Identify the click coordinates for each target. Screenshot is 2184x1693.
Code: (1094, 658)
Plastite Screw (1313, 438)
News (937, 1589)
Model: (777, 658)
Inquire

---

The material above must be returned word for word, complete.

> YOUR RESPONSE:
Identify the click coordinates for each target. Screenshot is 2184x1693.
Code: (1094, 658)
Plastite Screw (1313, 438)
News (937, 1589)
Model: (777, 658)
Inquire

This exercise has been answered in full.